== Segment start ==

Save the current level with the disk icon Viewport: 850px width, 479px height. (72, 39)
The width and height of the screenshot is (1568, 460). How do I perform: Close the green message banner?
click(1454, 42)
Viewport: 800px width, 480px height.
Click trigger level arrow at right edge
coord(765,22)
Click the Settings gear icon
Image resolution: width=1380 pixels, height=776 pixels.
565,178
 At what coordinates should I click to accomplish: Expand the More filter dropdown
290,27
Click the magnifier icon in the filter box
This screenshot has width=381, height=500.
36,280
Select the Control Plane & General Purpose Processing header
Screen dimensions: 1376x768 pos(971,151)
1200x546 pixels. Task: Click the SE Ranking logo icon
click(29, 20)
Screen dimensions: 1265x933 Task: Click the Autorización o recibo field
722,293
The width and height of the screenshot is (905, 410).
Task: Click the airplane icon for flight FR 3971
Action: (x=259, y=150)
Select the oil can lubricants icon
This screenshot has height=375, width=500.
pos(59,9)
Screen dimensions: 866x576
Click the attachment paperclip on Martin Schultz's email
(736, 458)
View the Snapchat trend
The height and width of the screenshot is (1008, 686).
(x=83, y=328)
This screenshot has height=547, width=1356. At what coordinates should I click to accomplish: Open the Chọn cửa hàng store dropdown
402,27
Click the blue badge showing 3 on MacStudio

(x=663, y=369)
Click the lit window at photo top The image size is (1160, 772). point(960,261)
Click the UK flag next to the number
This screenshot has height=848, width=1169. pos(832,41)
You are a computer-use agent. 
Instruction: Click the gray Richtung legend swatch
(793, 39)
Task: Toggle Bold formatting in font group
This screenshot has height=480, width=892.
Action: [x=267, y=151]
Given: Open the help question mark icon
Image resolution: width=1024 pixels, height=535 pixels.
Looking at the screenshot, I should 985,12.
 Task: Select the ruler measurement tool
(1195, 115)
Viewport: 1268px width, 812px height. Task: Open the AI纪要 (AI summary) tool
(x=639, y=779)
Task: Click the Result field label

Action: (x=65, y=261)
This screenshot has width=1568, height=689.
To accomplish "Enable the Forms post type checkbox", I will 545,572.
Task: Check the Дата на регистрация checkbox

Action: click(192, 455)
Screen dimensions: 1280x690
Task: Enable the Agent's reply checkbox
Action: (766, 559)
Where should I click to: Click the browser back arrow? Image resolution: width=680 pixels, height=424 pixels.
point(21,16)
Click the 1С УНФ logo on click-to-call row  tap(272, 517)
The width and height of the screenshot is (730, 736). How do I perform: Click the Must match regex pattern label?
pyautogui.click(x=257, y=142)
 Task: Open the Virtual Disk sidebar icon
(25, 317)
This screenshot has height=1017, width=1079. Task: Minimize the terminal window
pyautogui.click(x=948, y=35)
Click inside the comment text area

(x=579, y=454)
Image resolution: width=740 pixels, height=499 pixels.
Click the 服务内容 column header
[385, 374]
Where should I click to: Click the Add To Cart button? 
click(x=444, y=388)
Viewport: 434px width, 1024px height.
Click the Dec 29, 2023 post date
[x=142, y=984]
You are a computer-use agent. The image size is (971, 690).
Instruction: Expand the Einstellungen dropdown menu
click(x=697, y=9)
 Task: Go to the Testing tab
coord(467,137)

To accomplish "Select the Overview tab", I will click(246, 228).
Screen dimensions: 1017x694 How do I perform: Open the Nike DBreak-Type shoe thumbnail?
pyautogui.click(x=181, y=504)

== Segment end ==

▶ _AIM OF THE TASK_: An exact transcription of the data above is required.

▶ _RESULT_:
Save the current level with the disk icon Viewport: 850px width, 479px height. (72, 39)
The width and height of the screenshot is (1568, 460). How do I perform: Close the green message banner?
click(1454, 42)
Viewport: 800px width, 480px height.
Click trigger level arrow at right edge
coord(765,22)
Click the Settings gear icon
Image resolution: width=1380 pixels, height=776 pixels.
565,178
 At what coordinates should I click to accomplish: Expand the More filter dropdown
290,27
Click the magnifier icon in the filter box
This screenshot has width=381, height=500.
36,280
Select the Control Plane & General Purpose Processing header
Screen dimensions: 1376x768 pos(971,151)
1200x546 pixels. Task: Click the SE Ranking logo icon
click(29, 20)
Screen dimensions: 1265x933 Task: Click the Autorización o recibo field
722,293
The width and height of the screenshot is (905, 410).
Task: Click the airplane icon for flight FR 3971
Action: (x=259, y=150)
Select the oil can lubricants icon
This screenshot has height=375, width=500.
pos(59,9)
Screen dimensions: 866x576
Click the attachment paperclip on Martin Schultz's email
(736, 458)
View the Snapchat trend
The height and width of the screenshot is (1008, 686).
(x=83, y=328)
This screenshot has height=547, width=1356. At what coordinates should I click to accomplish: Open the Chọn cửa hàng store dropdown
402,27
Click the blue badge showing 3 on MacStudio

(x=663, y=369)
Click the lit window at photo top The image size is (1160, 772). point(960,261)
Click the UK flag next to the number
This screenshot has height=848, width=1169. pos(832,41)
You are a computer-use agent. 
Instruction: Click the gray Richtung legend swatch
(793, 39)
Task: Toggle Bold formatting in font group
This screenshot has height=480, width=892.
Action: [x=267, y=151]
Given: Open the help question mark icon
Image resolution: width=1024 pixels, height=535 pixels.
Looking at the screenshot, I should 985,12.
 Task: Select the ruler measurement tool
(1195, 115)
Viewport: 1268px width, 812px height. Task: Open the AI纪要 (AI summary) tool
(x=639, y=779)
Task: Click the Result field label

Action: (x=65, y=261)
This screenshot has width=1568, height=689.
To accomplish "Enable the Forms post type checkbox", I will 545,572.
Task: Check the Дата на регистрация checkbox

Action: click(192, 455)
Screen dimensions: 1280x690
Task: Enable the Agent's reply checkbox
Action: (766, 559)
Where should I click to: Click the browser back arrow? Image resolution: width=680 pixels, height=424 pixels.
point(21,16)
Click the 1С УНФ logo on click-to-call row  tap(272, 517)
The width and height of the screenshot is (730, 736). How do I perform: Click the Must match regex pattern label?
pyautogui.click(x=257, y=142)
 Task: Open the Virtual Disk sidebar icon
(25, 317)
This screenshot has height=1017, width=1079. Task: Minimize the terminal window
pyautogui.click(x=948, y=35)
Click inside the comment text area

(x=579, y=454)
Image resolution: width=740 pixels, height=499 pixels.
Click the 服务内容 column header
[385, 374]
Where should I click to: Click the Add To Cart button? 
click(x=444, y=388)
Viewport: 434px width, 1024px height.
Click the Dec 29, 2023 post date
[x=142, y=984]
You are a computer-use agent. The image size is (971, 690).
Instruction: Expand the Einstellungen dropdown menu
click(x=697, y=9)
 Task: Go to the Testing tab
coord(467,137)

To accomplish "Select the Overview tab", I will click(246, 228).
Screen dimensions: 1017x694 How do I perform: Open the Nike DBreak-Type shoe thumbnail?
pyautogui.click(x=181, y=504)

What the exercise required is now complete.